El gorro ignorado en la puerta del supermercado

El gorro ignorado en la puerta del supermercado Destacado

Da igual la hora por la que salgas de la estación de metro de Embajadores, la imagen siempre es la misma: politoxicómanos merodeando en la plaza, buscando su enésima cunda que les lleve a su particular paraíso. Eso es a simple vista, superficialmente. Si te fijas más allá de las luces de los semáforos y te aíslas momentáneamente del tráfico reinante, podrás contemplar un gorro.

Un gorro negro, probablemente de alguna promoción caducada de desodorantes. A lo sumo de algún vendedor ambulante al que un día compró. Ese gorro, acompañado por un periódico desprestigiado, aguarda paciente durante todo el día a las puertas de un supermercado. Siempre con esa sonrisa que contrasta con el color de su piel.

Quizá él no lo sepa, pero por su lado pasan diariamente cientos de estudiantes, buscando un título universitario que les permita tener un gran sueldo y les convierta en personas formadas y repletas de conocimientos.

Sin embargo, es difícil que recuerde caras, porque muchos días esos estudiantes se quedan durmiendo en sus camas, infectadas de desidia y pereza, embadurnadas por la calefacción y podridas de conformismo.
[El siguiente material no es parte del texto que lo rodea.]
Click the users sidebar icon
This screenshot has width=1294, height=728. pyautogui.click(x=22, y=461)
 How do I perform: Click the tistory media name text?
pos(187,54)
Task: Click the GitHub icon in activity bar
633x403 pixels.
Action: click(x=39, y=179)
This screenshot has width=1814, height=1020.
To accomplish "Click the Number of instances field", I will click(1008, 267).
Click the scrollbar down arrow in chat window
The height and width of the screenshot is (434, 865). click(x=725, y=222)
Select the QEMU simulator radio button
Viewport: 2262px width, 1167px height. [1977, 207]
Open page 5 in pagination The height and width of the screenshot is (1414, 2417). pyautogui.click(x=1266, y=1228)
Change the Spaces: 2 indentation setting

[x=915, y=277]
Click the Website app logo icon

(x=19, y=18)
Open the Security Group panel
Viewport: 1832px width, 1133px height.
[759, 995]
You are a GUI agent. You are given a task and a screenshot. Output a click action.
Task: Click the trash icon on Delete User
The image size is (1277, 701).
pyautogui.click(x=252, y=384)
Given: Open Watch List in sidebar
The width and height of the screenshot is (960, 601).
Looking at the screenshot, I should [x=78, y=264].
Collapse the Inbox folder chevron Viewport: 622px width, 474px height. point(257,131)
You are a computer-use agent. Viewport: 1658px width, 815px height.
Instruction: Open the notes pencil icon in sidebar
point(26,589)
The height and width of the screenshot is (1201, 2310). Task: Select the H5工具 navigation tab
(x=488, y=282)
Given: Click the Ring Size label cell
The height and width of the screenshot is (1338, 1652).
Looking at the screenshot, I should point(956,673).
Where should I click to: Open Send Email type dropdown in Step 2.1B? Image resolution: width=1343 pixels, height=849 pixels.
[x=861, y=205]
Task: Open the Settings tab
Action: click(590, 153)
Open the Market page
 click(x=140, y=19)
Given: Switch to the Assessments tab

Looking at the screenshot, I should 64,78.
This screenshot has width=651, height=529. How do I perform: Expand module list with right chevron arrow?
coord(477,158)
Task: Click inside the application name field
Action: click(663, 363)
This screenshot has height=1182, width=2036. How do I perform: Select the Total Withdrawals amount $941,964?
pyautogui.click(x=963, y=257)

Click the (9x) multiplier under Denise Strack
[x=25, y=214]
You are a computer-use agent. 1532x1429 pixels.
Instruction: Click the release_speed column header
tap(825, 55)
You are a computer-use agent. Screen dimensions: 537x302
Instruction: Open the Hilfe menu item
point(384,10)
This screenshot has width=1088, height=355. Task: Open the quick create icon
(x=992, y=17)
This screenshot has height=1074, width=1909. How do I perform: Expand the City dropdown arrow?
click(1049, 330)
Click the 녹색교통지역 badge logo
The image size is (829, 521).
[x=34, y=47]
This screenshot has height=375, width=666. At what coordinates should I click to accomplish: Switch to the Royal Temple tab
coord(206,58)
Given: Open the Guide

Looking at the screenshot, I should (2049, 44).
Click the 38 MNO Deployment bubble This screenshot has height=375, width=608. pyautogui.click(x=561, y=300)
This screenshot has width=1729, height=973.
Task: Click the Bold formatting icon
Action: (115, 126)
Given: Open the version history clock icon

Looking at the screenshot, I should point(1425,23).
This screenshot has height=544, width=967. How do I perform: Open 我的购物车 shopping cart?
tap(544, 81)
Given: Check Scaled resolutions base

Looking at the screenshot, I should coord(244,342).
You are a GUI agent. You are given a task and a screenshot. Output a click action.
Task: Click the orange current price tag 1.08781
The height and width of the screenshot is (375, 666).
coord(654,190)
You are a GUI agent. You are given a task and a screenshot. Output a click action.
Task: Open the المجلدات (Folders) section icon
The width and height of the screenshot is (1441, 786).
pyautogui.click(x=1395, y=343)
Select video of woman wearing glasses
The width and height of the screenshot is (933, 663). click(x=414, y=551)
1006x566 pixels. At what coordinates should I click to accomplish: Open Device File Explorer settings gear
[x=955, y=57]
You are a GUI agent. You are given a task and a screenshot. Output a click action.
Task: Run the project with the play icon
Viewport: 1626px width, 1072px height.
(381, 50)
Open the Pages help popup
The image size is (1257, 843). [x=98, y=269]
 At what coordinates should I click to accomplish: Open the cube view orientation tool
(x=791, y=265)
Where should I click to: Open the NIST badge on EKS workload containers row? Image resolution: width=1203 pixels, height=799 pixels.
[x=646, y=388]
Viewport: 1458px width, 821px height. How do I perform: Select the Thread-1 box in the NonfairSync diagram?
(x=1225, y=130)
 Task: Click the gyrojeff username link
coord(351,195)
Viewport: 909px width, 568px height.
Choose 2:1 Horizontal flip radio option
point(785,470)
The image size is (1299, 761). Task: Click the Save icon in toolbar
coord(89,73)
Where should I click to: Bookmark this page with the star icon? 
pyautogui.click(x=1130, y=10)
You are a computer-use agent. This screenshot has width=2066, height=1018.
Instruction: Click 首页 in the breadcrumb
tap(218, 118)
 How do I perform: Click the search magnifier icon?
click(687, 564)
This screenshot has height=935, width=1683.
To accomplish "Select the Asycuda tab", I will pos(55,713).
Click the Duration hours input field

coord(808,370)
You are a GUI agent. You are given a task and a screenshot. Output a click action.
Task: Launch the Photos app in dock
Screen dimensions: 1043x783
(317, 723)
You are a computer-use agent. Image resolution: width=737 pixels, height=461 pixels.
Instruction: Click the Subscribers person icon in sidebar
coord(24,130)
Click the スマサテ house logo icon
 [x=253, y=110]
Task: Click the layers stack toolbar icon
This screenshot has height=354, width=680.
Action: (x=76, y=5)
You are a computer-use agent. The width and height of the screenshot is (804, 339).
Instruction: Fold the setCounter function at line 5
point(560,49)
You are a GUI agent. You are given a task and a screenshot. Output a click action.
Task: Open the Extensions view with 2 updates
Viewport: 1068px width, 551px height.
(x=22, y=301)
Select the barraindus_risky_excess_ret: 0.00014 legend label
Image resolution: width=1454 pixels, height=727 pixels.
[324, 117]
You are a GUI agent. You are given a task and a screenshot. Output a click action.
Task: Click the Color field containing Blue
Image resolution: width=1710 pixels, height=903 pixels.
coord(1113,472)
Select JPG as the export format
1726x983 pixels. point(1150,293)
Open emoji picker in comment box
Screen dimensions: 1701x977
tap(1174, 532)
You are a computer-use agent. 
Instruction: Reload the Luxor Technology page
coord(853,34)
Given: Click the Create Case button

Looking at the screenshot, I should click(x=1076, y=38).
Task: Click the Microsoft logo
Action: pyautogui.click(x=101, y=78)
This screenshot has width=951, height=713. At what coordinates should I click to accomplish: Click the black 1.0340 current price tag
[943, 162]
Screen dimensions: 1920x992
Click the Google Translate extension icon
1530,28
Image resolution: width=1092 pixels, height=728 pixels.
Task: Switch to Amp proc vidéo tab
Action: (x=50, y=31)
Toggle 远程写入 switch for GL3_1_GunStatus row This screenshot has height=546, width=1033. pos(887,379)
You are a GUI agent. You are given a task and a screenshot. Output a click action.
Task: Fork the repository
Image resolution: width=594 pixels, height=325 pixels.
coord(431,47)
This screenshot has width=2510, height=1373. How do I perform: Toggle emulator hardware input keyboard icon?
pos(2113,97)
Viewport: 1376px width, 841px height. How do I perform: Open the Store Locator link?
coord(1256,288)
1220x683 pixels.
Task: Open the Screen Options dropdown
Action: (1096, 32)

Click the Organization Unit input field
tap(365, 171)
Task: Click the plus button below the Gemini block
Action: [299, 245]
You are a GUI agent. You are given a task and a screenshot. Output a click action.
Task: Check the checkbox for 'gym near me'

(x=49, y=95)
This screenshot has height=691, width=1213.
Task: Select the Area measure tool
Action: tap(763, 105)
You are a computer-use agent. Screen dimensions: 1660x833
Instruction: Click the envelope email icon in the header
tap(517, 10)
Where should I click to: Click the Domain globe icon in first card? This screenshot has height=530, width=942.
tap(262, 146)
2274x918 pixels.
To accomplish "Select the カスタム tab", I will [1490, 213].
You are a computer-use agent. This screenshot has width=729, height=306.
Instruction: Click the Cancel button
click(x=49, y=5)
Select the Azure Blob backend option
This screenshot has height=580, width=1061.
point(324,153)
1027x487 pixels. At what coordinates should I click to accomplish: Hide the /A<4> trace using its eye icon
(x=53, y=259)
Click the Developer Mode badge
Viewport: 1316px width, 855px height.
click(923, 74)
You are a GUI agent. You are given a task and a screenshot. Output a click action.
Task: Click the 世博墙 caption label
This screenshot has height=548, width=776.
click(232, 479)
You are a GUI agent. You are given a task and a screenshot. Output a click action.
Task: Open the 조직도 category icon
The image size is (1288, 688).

Esos mismos que en un futuro irán a la compra con sus hijos y les explicarán que ese hombre no es más que un inmigrante sin papeles que vende un periódico que no sirve para nada. Como mucho, le echarán unos céntimos y les explicarán a sus discípulos que eso es caridad, empatía y solidaridad, cuando en realidad estarán ocultando un sentimiento de culpabilidad tremendo.

Porque ese vendedor de noticias sin aparente interés no captará la atención de casi nadie, pero es un ejemplo de constancia, de valentía, de rigor al estar de pie más de doce horas al día. Sin familia, sin amigos, sin trabajo, sin dinero, sin futuro... pero con valores. Unos valores en peligro de extinción por creernos que por ser europeos, hablar idiomas y tener el carné de conducir somos de primera clase. Cuando somos más inhumanos, rehusamos el contacto con desconocidos y nos autocomplacemos al depositar una miseria en sus manos.

Sin duda, alguien debería manifestarse para que las personas volvamos a ser personas, para que los auriculares dejen de ser aislantes sociales y la televisión un bálsamo reparador de conciencias. Y para que, por supuesto, le den su título universitario. De licenciado en constancia, simpatía y valentía.